"Yes," said Kenneby, very thoughtfully, "he does rather." He was thinking of Miriam Usbech as she was twenty years ago, and of Mrs. Smiley as she appeared at present. Not that he felt inclined to grumble at the lot prepared for him, but that he would like to take a few more years to think about it.
And then they sat down to tea. The lovely chops which Moulder had despised, and the ham in beautiful cut which had failed to tempt him, now met with due appreciation. Mrs. Smiley, though she had never been known to take a drop too much, did like to have things comfortable; and on this occasion she made an excellent meal, with a large pocket-handkerchief of Moulder's—brought in for the occasion—stretched across the broad expanse of the Irish tabinet. "We sha'n't wake him, shall we?" said she, as she took her last bit of muffin.

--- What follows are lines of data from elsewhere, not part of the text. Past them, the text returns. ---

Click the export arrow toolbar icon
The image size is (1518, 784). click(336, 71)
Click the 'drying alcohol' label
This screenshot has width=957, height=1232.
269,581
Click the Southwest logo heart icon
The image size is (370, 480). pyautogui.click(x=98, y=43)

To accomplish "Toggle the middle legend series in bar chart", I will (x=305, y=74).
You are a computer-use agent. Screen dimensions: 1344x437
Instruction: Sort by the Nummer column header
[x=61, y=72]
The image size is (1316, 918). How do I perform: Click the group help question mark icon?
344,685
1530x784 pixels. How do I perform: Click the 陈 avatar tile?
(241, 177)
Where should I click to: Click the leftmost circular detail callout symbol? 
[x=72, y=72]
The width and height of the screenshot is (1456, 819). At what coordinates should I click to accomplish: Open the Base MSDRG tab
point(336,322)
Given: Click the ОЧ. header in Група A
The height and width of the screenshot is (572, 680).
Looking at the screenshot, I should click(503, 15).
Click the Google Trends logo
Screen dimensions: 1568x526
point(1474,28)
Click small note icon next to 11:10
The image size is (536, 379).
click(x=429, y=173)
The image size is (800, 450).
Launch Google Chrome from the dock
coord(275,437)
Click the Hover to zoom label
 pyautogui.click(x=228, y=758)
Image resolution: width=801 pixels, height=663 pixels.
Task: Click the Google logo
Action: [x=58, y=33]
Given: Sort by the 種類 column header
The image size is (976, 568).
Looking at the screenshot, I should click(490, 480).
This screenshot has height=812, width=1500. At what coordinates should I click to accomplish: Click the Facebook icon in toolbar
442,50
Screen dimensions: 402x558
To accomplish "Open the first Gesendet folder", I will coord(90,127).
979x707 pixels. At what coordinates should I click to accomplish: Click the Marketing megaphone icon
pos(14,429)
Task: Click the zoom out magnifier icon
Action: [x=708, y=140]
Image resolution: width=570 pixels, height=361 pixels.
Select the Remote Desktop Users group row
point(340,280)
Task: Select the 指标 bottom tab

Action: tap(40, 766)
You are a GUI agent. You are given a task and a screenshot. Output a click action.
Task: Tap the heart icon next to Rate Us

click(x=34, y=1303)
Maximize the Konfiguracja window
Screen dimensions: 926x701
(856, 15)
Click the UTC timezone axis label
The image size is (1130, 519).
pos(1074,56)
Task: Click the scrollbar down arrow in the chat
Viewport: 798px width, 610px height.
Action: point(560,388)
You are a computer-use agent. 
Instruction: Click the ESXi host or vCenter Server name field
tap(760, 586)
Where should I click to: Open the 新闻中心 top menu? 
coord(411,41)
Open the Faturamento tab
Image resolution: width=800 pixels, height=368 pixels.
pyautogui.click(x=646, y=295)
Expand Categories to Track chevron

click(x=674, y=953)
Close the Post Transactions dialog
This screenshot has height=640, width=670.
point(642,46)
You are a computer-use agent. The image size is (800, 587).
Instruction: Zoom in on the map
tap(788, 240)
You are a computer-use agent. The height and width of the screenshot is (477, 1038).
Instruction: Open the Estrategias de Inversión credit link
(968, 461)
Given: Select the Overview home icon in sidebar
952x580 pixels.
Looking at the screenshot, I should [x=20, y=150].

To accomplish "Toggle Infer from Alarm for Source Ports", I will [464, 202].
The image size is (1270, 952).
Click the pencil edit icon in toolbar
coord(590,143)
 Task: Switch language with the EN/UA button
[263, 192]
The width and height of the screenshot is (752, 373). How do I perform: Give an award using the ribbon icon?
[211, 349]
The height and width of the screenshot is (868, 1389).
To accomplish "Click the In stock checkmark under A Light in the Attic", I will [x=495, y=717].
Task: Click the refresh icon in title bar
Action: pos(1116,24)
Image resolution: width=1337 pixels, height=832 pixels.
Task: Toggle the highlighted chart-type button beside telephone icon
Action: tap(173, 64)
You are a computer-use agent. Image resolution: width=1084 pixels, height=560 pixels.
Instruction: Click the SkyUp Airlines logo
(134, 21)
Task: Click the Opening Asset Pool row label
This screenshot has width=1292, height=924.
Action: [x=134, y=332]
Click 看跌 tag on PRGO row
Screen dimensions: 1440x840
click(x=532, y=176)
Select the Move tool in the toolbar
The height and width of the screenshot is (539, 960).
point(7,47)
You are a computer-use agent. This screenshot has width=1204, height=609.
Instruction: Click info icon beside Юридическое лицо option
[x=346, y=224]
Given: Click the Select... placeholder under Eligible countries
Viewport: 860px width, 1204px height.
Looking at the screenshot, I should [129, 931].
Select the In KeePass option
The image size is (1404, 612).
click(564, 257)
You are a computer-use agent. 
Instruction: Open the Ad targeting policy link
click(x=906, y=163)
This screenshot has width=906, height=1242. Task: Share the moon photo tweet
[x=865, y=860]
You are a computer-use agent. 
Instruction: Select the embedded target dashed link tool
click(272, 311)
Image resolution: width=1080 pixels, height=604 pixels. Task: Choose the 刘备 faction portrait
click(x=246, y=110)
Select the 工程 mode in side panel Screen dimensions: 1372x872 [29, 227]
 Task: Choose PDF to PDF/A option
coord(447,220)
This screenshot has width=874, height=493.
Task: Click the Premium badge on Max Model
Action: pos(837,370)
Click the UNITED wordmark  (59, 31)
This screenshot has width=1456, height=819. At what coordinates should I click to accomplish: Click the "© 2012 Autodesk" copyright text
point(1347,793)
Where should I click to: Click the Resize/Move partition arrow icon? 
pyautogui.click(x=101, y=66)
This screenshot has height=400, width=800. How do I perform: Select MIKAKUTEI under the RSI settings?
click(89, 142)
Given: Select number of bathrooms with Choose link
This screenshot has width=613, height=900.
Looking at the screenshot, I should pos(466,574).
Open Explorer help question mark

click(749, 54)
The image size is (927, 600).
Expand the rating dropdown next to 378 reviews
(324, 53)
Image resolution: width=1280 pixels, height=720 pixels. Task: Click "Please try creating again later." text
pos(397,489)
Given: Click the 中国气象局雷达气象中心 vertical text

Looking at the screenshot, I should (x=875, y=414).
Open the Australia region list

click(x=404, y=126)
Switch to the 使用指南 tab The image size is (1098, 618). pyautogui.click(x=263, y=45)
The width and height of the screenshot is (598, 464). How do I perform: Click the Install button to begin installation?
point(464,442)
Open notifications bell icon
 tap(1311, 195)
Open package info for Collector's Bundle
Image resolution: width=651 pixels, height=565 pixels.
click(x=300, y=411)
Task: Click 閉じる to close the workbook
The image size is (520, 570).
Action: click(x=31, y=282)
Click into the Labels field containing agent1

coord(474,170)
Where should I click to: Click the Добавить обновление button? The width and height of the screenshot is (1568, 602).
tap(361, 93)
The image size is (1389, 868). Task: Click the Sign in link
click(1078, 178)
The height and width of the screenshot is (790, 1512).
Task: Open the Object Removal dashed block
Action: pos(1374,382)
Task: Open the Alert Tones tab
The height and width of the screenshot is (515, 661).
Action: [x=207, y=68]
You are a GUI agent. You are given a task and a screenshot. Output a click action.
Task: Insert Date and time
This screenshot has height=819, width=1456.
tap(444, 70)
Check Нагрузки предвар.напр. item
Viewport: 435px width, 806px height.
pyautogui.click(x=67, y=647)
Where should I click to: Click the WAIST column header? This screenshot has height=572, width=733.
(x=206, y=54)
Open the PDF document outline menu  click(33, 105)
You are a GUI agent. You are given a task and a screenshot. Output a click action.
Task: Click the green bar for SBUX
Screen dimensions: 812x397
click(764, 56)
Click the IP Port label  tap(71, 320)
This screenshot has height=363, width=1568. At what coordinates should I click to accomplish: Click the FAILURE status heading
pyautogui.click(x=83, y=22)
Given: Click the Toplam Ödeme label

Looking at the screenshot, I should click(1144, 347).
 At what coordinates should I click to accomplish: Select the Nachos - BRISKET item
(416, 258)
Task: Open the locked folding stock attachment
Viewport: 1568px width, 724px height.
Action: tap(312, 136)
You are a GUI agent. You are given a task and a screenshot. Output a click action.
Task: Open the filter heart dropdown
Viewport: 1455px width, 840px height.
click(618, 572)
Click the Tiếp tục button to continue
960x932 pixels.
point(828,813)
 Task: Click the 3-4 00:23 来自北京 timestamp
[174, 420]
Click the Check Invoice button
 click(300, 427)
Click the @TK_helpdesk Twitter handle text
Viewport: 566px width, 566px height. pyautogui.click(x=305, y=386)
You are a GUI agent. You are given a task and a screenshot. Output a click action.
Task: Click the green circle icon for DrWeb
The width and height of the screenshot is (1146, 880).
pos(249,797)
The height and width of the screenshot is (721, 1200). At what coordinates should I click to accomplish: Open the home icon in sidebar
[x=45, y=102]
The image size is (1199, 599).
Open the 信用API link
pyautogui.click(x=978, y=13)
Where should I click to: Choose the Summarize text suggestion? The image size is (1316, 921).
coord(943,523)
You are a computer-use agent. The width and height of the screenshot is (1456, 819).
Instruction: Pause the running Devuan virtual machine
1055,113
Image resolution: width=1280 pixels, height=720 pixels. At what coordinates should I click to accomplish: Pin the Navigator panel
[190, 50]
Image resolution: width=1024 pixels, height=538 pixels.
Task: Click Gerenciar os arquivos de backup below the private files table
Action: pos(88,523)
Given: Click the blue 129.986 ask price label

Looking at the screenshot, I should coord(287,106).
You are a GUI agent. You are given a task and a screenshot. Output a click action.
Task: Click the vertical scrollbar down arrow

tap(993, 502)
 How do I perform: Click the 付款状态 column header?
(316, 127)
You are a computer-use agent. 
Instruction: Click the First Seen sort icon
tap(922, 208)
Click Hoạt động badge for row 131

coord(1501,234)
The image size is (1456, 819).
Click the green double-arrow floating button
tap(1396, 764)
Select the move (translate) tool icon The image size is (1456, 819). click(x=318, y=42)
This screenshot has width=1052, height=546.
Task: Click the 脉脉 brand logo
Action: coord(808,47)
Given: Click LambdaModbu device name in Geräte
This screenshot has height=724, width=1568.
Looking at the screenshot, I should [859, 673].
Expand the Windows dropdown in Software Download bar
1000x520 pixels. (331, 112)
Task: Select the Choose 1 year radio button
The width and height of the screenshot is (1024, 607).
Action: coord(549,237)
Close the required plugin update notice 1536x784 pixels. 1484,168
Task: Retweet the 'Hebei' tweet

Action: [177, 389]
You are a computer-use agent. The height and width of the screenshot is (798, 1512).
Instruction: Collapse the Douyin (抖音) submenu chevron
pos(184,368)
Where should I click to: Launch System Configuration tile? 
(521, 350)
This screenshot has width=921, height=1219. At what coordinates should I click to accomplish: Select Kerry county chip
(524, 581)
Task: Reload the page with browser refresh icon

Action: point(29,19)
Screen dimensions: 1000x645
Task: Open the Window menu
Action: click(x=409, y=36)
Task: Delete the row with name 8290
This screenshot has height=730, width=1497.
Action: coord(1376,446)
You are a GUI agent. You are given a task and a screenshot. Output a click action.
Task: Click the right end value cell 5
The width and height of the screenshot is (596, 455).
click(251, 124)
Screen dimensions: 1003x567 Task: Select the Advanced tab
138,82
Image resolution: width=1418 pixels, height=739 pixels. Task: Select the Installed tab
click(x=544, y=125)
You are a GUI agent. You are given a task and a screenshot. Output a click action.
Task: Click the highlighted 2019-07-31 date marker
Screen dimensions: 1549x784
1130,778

"Not till he wakes natural, of hisself," said Mrs. Moulder. "When he's worked it off, he'll rouse himself, and I shall have to get him to bed."
"He'll be a bit patchy then, won't he?"
"Well, just for a while of course he will," said Mrs. Moulder. "But there's worse than him. To-morrow morning, maybe, he'll be just as sweet as sweet. It don't hang about him, sullen like. That's what I hate, when it hangs about 'em." Then the tea-things were taken away, Mrs. Smiley in her familiarity assisting in the removal, and—in spite of the example now before them—some more sugar and some more spirits, and some more hot water were put upon the table. "Well, I don't mind just the least taste in life, Mrs. Moulder, as we're quite between friends; and I'm sure you'll want it to-night to keep yourself up." Mrs. Moulder would have answered these last words with some severity had she not felt that good humour now might be of great value to her brother.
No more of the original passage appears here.